#### Assignment
Nothing but the lines from the one with "Task: Disable Lichter rekonstruieren checkbox" through the end of the listing below should appear in your reply, each copied exactly.

#### Supplied records

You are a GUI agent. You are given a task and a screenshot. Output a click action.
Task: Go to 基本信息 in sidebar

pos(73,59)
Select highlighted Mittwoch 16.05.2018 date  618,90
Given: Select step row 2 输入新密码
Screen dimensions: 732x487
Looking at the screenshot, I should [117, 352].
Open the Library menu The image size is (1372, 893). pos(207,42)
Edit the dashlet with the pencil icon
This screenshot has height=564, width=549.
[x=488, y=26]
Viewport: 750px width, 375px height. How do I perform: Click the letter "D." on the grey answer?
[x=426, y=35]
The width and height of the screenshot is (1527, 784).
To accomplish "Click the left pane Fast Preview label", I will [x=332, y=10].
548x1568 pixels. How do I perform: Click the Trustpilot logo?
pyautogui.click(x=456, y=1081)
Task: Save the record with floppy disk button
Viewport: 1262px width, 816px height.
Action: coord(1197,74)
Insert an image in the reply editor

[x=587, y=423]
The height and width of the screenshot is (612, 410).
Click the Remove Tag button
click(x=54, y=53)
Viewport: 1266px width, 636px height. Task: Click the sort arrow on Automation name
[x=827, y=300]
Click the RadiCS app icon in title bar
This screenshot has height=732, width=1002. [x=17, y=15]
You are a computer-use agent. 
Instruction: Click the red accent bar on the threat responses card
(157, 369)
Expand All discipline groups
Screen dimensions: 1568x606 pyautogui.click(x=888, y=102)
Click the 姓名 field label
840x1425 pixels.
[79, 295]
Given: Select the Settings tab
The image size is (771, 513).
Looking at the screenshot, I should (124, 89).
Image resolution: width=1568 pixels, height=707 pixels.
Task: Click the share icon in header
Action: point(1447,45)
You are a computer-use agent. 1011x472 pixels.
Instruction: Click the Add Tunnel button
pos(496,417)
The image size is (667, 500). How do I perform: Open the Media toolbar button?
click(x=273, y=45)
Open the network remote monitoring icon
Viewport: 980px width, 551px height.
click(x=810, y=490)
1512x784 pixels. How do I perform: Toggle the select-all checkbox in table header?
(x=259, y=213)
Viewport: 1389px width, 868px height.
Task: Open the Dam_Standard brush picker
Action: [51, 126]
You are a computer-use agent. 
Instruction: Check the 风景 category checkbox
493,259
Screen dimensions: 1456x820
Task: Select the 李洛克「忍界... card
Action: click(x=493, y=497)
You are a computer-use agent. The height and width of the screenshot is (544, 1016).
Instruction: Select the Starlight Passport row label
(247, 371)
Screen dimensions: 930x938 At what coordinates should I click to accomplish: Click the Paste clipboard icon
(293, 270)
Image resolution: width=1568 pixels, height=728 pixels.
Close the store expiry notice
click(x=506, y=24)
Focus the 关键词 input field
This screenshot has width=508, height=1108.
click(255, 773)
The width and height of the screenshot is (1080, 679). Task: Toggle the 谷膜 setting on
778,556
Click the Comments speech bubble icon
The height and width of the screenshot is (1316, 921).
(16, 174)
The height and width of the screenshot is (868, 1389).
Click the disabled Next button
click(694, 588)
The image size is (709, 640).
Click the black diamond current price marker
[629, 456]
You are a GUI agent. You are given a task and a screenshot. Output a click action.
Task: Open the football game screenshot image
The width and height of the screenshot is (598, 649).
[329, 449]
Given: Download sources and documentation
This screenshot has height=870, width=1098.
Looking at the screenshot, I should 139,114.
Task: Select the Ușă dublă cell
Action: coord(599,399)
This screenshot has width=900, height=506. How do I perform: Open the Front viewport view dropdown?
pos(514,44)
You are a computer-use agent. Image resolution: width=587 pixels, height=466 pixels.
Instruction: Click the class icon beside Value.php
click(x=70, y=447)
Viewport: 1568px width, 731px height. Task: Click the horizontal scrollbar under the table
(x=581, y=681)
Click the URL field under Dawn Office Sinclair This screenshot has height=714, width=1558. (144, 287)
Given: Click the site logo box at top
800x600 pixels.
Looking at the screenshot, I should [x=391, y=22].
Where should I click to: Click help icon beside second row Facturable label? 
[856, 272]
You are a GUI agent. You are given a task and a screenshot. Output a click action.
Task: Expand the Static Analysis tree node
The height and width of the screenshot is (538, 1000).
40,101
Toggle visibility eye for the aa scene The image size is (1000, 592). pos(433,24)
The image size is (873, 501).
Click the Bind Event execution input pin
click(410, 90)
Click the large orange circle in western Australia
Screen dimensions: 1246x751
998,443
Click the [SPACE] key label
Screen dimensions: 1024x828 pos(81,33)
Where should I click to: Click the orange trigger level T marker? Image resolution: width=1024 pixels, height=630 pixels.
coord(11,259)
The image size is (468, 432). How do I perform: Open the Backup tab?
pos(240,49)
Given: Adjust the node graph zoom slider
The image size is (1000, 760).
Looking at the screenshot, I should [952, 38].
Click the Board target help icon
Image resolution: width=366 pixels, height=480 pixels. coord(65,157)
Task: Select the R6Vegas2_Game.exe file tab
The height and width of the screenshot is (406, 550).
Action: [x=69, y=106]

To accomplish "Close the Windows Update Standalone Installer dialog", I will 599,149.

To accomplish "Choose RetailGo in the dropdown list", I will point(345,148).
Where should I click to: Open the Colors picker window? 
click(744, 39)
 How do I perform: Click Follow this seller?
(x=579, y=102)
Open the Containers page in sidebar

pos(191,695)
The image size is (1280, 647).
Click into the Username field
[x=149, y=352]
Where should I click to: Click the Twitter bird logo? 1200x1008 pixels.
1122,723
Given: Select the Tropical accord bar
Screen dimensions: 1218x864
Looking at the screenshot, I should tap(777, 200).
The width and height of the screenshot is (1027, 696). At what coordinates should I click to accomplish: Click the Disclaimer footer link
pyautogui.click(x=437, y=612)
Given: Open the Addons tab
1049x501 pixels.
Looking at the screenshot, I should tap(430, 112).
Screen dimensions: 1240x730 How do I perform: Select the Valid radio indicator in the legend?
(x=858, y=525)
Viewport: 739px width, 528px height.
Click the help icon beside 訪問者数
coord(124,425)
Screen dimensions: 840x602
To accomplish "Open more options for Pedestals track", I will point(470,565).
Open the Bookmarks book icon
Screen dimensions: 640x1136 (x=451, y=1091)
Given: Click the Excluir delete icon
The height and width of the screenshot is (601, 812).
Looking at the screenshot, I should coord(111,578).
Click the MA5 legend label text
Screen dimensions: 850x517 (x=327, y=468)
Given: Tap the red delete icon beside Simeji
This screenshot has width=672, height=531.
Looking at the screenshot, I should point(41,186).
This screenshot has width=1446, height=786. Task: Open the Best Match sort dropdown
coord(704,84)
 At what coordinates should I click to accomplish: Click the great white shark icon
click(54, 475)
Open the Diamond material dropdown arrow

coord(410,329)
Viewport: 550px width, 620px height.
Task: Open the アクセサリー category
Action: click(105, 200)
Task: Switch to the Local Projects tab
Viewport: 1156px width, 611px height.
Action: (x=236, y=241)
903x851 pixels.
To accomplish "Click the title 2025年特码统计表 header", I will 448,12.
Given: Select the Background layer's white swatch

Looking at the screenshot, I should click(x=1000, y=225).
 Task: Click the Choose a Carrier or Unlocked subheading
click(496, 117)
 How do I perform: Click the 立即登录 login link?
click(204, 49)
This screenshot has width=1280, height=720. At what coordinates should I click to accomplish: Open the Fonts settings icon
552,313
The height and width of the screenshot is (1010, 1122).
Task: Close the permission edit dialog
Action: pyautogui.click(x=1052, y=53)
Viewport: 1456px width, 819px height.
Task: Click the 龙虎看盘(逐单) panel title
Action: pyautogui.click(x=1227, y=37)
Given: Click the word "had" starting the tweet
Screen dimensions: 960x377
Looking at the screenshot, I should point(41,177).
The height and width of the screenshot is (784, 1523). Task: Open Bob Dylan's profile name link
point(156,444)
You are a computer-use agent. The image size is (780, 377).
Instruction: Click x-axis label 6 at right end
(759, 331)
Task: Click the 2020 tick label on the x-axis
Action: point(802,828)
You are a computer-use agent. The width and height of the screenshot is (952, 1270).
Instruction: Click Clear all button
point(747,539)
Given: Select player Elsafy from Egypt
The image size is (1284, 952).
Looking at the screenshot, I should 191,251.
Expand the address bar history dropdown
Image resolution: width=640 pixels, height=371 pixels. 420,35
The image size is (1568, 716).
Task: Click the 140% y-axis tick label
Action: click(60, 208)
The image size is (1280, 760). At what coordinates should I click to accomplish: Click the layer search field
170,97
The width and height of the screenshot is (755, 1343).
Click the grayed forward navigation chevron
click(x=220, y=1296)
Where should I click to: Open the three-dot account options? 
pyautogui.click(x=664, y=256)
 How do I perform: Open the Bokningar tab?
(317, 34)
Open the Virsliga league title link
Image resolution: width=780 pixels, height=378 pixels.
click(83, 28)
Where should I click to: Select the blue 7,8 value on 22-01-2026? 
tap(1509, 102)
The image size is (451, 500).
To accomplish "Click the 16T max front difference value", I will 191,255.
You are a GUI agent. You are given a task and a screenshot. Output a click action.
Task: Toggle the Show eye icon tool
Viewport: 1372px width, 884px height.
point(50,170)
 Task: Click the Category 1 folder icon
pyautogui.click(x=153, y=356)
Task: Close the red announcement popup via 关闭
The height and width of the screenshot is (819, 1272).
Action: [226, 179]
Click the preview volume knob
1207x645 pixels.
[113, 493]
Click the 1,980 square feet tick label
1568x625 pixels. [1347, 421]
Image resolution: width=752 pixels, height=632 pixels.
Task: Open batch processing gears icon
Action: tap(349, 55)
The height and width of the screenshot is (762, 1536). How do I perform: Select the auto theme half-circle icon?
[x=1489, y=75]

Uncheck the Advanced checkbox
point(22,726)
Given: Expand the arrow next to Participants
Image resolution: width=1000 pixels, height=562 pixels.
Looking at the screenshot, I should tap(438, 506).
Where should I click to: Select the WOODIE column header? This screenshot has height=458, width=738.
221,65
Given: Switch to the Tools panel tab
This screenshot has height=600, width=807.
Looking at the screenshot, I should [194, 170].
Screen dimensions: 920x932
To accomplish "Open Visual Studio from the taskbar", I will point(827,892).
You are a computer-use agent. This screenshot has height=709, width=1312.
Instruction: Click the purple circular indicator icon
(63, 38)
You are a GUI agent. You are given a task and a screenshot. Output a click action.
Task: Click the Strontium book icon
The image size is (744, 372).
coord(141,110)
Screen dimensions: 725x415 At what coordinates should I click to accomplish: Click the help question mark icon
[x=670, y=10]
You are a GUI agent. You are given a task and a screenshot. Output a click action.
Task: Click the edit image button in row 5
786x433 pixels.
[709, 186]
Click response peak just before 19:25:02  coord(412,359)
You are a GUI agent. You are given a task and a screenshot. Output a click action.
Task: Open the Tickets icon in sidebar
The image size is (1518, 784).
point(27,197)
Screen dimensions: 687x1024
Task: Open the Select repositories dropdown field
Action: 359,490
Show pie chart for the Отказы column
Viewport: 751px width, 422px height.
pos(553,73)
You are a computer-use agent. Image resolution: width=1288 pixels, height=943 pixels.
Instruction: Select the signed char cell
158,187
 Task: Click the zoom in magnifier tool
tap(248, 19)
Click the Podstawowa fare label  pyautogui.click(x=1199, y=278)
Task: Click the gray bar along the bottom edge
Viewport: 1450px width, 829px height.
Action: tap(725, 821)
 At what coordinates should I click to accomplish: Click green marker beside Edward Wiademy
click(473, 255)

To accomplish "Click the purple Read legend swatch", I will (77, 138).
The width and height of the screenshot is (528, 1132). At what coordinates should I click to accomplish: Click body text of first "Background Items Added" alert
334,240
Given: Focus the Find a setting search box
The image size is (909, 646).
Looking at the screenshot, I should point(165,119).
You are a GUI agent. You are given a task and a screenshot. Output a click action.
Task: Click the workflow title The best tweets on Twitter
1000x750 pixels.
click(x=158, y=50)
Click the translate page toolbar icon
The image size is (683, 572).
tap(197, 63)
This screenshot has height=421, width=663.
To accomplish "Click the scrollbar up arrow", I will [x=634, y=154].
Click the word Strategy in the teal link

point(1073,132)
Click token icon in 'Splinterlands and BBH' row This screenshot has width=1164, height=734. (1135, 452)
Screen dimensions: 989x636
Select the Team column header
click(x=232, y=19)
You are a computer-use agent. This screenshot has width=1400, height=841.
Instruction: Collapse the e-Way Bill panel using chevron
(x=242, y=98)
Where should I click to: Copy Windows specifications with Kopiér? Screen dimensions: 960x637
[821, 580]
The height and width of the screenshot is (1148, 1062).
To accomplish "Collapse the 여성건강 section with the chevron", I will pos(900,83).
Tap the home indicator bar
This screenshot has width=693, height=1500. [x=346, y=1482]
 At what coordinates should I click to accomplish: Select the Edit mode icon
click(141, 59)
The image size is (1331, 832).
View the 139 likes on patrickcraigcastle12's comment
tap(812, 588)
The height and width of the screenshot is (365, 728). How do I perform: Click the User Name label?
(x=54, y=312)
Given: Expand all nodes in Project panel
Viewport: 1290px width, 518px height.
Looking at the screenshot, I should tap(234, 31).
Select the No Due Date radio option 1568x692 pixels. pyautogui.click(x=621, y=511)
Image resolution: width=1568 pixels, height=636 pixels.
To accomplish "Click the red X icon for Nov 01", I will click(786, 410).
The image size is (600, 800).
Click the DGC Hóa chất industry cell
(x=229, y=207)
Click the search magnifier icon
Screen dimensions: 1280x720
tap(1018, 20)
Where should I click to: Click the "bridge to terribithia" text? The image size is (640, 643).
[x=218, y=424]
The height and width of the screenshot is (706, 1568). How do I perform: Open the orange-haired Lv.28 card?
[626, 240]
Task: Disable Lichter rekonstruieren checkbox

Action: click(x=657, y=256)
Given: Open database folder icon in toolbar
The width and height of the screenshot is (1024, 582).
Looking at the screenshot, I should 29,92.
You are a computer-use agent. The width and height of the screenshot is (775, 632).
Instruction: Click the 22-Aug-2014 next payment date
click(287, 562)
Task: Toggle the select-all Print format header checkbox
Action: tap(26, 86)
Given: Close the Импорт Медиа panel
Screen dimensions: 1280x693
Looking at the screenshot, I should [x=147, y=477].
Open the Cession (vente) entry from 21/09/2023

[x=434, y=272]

#### Reply to the task
Task: Disable Lichter rekonstruieren checkbox

Action: click(x=657, y=256)
Given: Open database folder icon in toolbar
The width and height of the screenshot is (1024, 582).
Looking at the screenshot, I should 29,92.
You are a computer-use agent. The width and height of the screenshot is (775, 632).
Instruction: Click the 22-Aug-2014 next payment date
click(287, 562)
Task: Toggle the select-all Print format header checkbox
Action: tap(26, 86)
Given: Close the Импорт Медиа panel
Screen dimensions: 1280x693
Looking at the screenshot, I should [x=147, y=477].
Open the Cession (vente) entry from 21/09/2023

[x=434, y=272]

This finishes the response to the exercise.